Friedrich Kittler über abendländische Liebe

Mit der Werbung für die neue Lettre liegt ein Fragment aus einem unabgeschlossenen Dialog, den der kürzlich verstorbene Philosoph Friedrich Kittler mit Frank Raddatz über die Geschichte der Liebe begonnen hat, in der Post.

Hält man sich an die christlichen Texte, an den corpus, ist es nicht weit gekommen mit der paulinischen Rhetorik der Liebe.

Der Philosoph beherrscht die Sprache der Liebe also nicht?

Er möchte sich zum Herrn über die Liebe machen, damit er selber geliebt wird. Die Paradoxie von Sokrates ist, daß er alt ist, daß er nicht reich ist, nicht mächtig ist, daß er häßlich ist - und trotz dieser wenig attraktiven Schale gelingt es ihm, mittels seiner so tiefsinnigen schönen inneren Seele junge, schöne, mächtige Männer dazu zu bringen, sich in ihn zu verlieben. Das ist diese Paradoxie des Sokrates, dieser philosophischen Liebe. Es ist eine Liebe wider alle Wahrscheinlichkeit, die Sokrates gestiftet und aufgebaut hat. Pädagogischer Eros hat das der arme Ludwig Klages vor hundert Jahren genannt. Wahrscheinlich handelt es sich um das Betriebsgeheimnis aller mehr oder minder pädophilen Institutionen wie Universität, höhere Schule, Kirche und woran man sonst noch denken kann, wenn es darum geht, daß der alte Meister sich von den jungen Schönen bewundern läßt und nicht umgekehrt.
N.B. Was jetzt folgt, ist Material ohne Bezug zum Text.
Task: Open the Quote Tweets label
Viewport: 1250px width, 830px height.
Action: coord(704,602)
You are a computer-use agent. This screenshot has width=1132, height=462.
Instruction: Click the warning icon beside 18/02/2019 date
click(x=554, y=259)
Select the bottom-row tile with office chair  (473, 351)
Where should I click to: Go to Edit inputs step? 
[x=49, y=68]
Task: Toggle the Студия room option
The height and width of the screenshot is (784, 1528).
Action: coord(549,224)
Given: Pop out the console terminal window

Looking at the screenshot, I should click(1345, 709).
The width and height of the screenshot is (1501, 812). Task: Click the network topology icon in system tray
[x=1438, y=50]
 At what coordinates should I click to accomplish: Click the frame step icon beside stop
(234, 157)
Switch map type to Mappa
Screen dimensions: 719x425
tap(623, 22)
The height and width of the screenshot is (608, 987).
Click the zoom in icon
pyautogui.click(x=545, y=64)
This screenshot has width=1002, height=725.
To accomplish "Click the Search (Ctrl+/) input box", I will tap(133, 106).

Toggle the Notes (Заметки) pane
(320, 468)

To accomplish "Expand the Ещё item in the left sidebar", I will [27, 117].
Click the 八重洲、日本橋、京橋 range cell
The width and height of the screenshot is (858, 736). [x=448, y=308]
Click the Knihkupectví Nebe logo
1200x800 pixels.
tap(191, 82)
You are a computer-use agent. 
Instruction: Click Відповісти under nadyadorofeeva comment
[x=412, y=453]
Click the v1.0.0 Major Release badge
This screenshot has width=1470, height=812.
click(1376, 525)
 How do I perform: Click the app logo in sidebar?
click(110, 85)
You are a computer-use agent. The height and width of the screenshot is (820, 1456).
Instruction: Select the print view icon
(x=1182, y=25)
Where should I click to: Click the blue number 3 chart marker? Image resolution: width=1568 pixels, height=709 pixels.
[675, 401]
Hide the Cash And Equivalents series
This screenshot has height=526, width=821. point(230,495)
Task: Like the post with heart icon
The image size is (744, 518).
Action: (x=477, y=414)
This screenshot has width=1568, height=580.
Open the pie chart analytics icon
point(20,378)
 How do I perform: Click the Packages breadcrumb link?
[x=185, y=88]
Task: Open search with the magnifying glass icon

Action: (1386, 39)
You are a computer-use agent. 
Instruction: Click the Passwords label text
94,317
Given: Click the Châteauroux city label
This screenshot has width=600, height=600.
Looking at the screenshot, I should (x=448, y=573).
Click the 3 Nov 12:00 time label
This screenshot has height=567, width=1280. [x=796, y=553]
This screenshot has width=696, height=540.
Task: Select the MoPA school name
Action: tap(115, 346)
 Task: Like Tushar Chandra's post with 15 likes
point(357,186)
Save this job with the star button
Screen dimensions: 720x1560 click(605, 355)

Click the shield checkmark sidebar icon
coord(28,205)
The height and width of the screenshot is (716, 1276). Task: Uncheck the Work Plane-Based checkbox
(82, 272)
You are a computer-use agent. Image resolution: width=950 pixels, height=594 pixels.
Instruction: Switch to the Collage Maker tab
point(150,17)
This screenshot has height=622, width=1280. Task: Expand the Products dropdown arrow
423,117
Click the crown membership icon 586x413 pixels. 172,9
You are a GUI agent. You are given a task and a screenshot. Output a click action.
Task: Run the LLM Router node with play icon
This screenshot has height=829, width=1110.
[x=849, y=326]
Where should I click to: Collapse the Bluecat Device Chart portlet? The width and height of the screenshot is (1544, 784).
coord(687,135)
Die Liebe und das Christentum, das geht also nicht zusammen?

Über Jahrhunderte haben nur Mönche gedichtet, bis endlich ein paar Nonnen, Hildegard von Bingen und Mechthild von Magdeburg, das Wort ergriffen und der Minnemystik zumindest das Wort geredet haben. Das wäre die einzige Einschränkung, die man innerhalb des christlichen Horizonts zugunsten der Liebe machen könnte. In der Mystik wird von Nonnen und Mönchen manchmal eine Form der Liebe erreicht, die über die bloße caritas oder agape hinausgeht als Brautmystik und Brautliebe im Sinn des salomonischen Hohenliedes, das in der ganzen Bibel die einzige Liebesdichtung ist, die sich finden läßt. Wenn der einzige Gott seine Schöpfung aus dem Nichts hervorgehen läßt und nicht aus dem Zusammenwirken der Liebenden, dann handelt es sich um einen gezielten Ausschluß der weiblichen Gottheit und ist mit dem Prinzip der Liebe, wie Sappho, Lukrez, Ovid oder Bachmann und viele andere es beschreiben, nicht vereinbar.

Klar ist, dass Kittler die antropologische Perspektive der paulinischen Liebe (und ihre säkulare Pointe: die Lehre von der bedürftigen Kreatur) gar nicht erst zur Kenntnis zu nehmen scheint. Und das auch mit einem gewissen historischem Recht - denn der eine Körper der Christenheit wurde immer durch Zwangsgewalt und nicht durch Erotik gebildet.

(Unfassbar, wie Kittler, einer der wenigen wirklich freien Geister an deutschen Universitäten, schon jetzt fehlt, an allen Ecken und Enden des Denkens.)